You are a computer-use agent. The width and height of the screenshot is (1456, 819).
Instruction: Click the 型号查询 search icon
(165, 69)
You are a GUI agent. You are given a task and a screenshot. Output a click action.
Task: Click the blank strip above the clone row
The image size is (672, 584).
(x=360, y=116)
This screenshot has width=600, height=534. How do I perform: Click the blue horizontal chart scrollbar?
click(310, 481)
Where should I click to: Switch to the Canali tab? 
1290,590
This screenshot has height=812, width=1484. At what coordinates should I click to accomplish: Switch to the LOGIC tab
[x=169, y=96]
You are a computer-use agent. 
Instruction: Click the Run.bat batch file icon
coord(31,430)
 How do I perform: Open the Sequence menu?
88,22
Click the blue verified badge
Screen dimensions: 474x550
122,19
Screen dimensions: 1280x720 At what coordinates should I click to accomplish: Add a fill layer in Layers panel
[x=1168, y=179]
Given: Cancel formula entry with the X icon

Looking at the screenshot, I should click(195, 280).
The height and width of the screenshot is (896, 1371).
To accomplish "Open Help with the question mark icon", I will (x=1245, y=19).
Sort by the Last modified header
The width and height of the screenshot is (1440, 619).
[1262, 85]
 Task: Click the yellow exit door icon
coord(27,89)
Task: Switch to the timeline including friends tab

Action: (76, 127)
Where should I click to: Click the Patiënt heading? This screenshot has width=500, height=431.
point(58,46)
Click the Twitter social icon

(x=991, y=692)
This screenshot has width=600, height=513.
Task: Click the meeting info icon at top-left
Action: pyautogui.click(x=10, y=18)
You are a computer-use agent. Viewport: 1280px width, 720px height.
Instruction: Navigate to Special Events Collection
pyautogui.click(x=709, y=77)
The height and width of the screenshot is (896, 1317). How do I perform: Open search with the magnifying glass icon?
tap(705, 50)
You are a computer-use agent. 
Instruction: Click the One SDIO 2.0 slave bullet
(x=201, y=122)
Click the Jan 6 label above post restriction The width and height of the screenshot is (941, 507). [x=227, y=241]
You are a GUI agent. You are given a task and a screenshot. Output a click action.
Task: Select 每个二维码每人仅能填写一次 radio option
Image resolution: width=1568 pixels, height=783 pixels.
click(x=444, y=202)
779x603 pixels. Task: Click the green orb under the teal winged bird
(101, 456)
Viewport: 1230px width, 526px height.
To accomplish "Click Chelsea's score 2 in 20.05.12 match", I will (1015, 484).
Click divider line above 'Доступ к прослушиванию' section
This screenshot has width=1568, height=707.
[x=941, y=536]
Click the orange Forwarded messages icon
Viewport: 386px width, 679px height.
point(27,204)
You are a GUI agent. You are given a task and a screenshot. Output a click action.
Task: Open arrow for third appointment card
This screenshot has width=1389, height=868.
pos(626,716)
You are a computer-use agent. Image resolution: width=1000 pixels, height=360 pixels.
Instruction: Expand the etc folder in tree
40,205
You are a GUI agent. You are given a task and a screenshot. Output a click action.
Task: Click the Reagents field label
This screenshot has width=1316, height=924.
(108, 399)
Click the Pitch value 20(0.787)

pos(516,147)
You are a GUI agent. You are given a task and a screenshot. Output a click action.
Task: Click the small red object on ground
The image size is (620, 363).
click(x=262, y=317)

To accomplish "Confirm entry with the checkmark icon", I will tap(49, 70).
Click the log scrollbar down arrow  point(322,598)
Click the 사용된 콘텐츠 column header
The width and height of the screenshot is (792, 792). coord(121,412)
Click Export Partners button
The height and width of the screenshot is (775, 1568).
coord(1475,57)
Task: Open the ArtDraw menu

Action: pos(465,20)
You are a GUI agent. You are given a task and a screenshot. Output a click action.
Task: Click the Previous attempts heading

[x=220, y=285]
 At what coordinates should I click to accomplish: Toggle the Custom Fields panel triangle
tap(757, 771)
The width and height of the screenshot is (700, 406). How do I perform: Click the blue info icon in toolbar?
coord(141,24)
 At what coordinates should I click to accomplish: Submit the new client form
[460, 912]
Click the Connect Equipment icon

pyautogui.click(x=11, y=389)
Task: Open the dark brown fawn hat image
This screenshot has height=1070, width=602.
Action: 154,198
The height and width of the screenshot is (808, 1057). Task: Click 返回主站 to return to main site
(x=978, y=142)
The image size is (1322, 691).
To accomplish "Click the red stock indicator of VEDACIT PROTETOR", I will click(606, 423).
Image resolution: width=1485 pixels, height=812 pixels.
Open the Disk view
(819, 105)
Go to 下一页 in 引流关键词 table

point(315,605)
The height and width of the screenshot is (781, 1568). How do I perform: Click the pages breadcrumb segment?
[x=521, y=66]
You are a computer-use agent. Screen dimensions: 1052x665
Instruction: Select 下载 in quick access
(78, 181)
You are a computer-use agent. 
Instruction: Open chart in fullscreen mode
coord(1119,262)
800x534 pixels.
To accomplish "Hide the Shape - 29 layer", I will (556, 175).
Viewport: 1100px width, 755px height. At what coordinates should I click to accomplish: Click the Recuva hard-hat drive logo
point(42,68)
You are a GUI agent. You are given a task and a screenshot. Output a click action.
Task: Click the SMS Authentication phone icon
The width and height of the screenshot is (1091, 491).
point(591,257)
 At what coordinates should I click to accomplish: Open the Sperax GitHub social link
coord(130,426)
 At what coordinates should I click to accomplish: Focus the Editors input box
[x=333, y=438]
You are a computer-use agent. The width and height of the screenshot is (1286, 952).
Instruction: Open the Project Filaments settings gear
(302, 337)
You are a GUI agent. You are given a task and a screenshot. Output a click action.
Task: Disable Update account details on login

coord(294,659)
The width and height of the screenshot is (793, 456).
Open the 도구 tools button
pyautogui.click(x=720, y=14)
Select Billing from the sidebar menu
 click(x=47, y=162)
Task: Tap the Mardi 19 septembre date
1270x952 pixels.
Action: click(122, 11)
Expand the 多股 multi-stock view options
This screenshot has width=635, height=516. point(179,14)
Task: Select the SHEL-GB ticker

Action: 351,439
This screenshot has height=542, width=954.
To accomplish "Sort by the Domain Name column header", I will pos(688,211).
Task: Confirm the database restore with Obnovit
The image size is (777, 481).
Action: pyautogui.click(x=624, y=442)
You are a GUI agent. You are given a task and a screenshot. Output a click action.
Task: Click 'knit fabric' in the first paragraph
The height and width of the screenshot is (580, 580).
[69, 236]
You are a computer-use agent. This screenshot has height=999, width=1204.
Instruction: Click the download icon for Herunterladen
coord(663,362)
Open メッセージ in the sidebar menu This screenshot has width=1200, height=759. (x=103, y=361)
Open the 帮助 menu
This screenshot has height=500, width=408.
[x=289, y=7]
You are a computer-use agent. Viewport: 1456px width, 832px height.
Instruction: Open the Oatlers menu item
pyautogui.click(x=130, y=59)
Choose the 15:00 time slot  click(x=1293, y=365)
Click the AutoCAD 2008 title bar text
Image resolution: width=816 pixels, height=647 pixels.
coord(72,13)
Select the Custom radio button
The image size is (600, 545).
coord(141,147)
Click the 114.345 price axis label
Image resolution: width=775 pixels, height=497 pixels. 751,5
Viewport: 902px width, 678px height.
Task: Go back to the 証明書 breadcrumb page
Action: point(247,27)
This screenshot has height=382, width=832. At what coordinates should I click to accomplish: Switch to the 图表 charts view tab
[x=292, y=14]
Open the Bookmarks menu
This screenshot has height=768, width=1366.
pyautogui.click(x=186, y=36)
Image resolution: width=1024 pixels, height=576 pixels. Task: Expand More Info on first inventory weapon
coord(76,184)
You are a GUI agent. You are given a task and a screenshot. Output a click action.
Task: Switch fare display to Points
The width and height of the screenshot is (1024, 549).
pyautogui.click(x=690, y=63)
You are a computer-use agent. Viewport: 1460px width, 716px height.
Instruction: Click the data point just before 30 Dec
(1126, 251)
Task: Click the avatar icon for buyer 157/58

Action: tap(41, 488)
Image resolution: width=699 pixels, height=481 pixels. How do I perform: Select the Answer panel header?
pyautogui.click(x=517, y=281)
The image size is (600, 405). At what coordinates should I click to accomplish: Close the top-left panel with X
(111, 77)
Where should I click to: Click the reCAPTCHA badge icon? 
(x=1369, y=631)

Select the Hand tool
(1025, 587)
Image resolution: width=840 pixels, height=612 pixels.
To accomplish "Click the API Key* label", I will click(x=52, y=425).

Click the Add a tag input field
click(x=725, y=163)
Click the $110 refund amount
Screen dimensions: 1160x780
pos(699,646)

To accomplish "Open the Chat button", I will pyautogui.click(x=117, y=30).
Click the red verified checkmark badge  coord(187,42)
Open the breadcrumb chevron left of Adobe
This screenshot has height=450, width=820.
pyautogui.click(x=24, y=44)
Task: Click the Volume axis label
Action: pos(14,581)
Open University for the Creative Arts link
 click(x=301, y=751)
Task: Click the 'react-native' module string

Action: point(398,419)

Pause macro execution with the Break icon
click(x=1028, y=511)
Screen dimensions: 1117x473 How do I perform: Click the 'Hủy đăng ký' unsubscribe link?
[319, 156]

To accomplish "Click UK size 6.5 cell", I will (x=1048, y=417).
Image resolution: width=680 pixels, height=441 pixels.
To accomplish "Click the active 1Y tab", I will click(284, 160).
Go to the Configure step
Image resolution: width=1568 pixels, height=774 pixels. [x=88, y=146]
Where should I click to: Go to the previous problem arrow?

▶ _WHAT TO PRODUCE_: Please reproduce the stretch of the listing from the line containing "This screenshot has width=600, height=534." through the line containing "Action: (76, 127)", both ends included, keeping every line exactly as it appears.

▶ _FULL SOLUTION_:
This screenshot has width=600, height=534. How do I perform: Click the blue horizontal chart scrollbar?
click(310, 481)
Where should I click to: Switch to the Canali tab? 
1290,590
This screenshot has height=812, width=1484. At what coordinates should I click to accomplish: Switch to the LOGIC tab
[x=169, y=96]
You are a computer-use agent. 
Instruction: Click the Run.bat batch file icon
coord(31,430)
 How do I perform: Open the Sequence menu?
88,22
Click the blue verified badge
Screen dimensions: 474x550
122,19
Screen dimensions: 1280x720 At what coordinates should I click to accomplish: Add a fill layer in Layers panel
[x=1168, y=179]
Given: Cancel formula entry with the X icon

Looking at the screenshot, I should click(195, 280).
The height and width of the screenshot is (896, 1371).
To accomplish "Open Help with the question mark icon", I will (x=1245, y=19).
Sort by the Last modified header
The width and height of the screenshot is (1440, 619).
[1262, 85]
 Task: Click the yellow exit door icon
coord(27,89)
Task: Switch to the timeline including friends tab

Action: (76, 127)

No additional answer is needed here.